El Parlamento noruego vota por unanimidad que las energías fósiles representan un riesgo para su economía por el continuo descenso de los precios del crudo. El fondo soberano noruego, el mayor del mundo, va a desinvertir 11.000 millones de euros en empresas de petróleo y gas para apostar por los parques eólicos y solares.
El mayor movimiento mundial de desinversión en energías fósiles tiene lugar en Noruega, el Fondo del Petróleo opta por las renovables

Gracias a los ingresos del petróleo, los noruegos crearon en 1990 el mayor fondo soberano del mundo, el Fondo Soberano de Riqueza de Noruega, conocido como el Fondo del Petróleo para protegerse de las variaciones del crudo, su capital actual se valora en un billón de dólares. 

Noruega es el mayor productor de hidrocarburos de Europa occidental y se encuentra en una etapa en la que busca frenar la exposición de sus finanzas públicas en un sector cada vez más incierto. La bajada de precios del petróleo es una realidad, ante esta situación, por ser la principal fuente de ingresos del país nórdico se ha querido tomar medidas de precaución para "reducir la vulnerabilidad de la riqueza y diversificar", según el Ministerio de Finanzas noruego.

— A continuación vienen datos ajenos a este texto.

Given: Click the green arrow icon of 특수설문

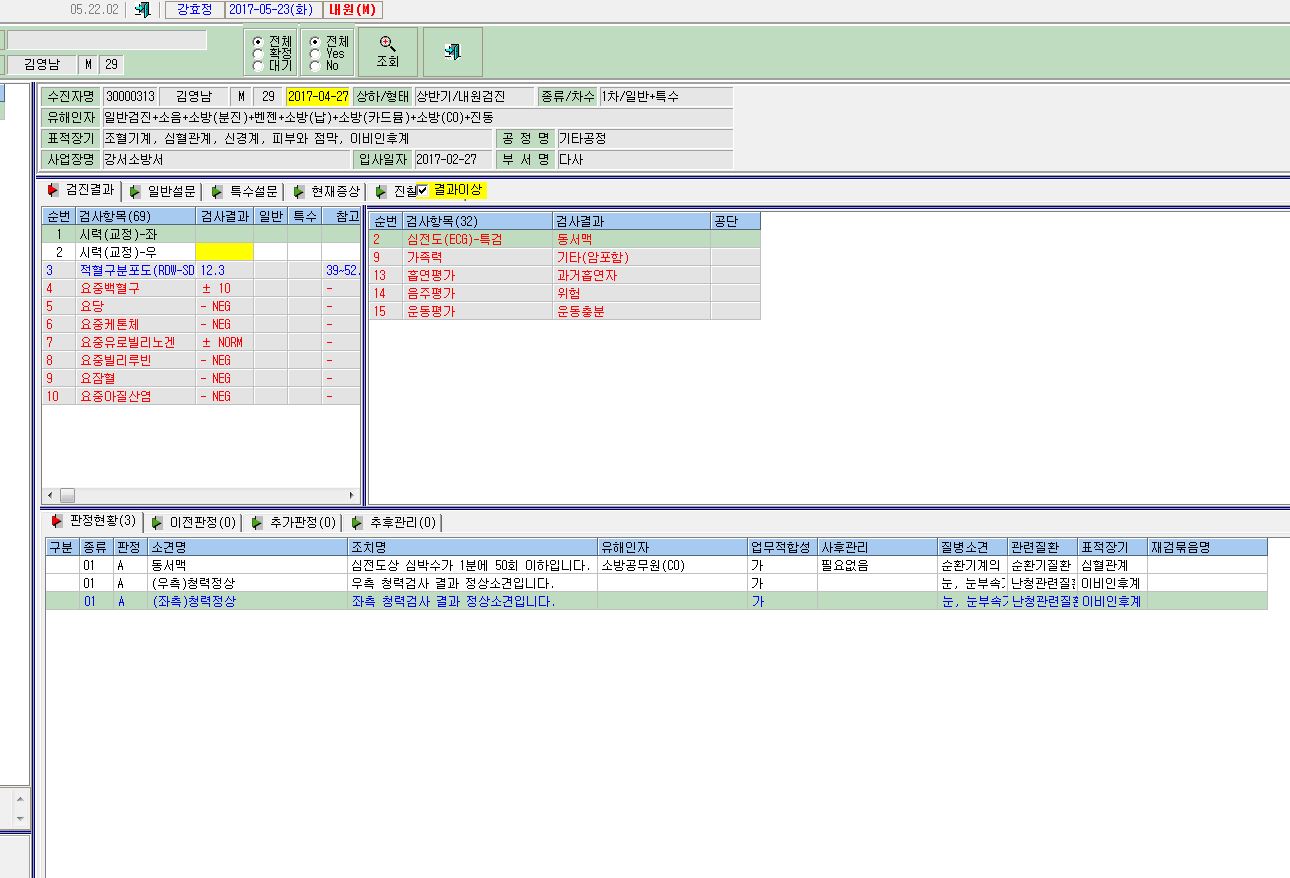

Con esta premisa, el comercio internacional de los combustibles fósiles va a sufrir un cambio importante tras la aprobación del Parlamento noruego para que el Fondo del Petróleo desinvierta en las empresas de petróleo y gas, por valor de 11.000 millones de euros para apostar por las renovables.  

Este fondo soberano noruego está presente en más de 9.000 empresas y posee de media el 1,3% de todas las compañías que cotizan en bolsa del mundo, por lo tanto es indudable que la decisión tomada por el Parlamento noruego va a influir en todos los mercados internacionales. Se trata de la mayor desinversión en energías fósiles hasta la fecha y se explica por el riesgo que representa la crisis climática para la economía noruega.

Bill Mackibben, fundador de 350.org, el mayor movimiento mundial de desinversión en energías fósiles, asegura que el paso no es solo financiero, también es ético. La elección de las energías renovables es una estrategia de inversión, pero la decisión sobre el carbón es un fortalecimiento de una política en vigor desde mayo de 2015 enfocada en motivos éticos. Las propuestas energéticas han contado con el respaldo de todos los partidos políticos que coinciden en la voluntad de querer reducir el riesgo ante la incertidumbre del futuro del petróleo.

El país nórdico ha seguido la recomendación de Norges Bank, la entidad gestora de esta cartera de inversiones que depende del Ministerio de Finanzas. Desde finales de 2017, esta gestora avisó de que la riqueza noruega estaba muy expuesta por el riesgo del precio del petróleo y propuso aligerar el peso de inversiones en crudo, carbón y gas de esta cartera.

Según el análisis del Ministerio de Hacienda, por primera vez, el fondo podrá invertir 20.000 millones de dólares en renovables. Además se estima que el mercado mundial de infraestructuras de energía renovable crecerá casi un 50%, de 2,9 billones de dólares en 2017 a 4,2 billones de dólares en 2030, promovido principalmente por los nuevos avances en la energía solar y eólica.

El resultado es que el fondo soberano noruego va a despedirse de gigantes mineros como el suizo Glencore, el australiano BHP Billiton, el estadounidense Anglo American y las empresas de energía que utilizan el carbón como el alemán RWE y Italiano Enel, informa France Press.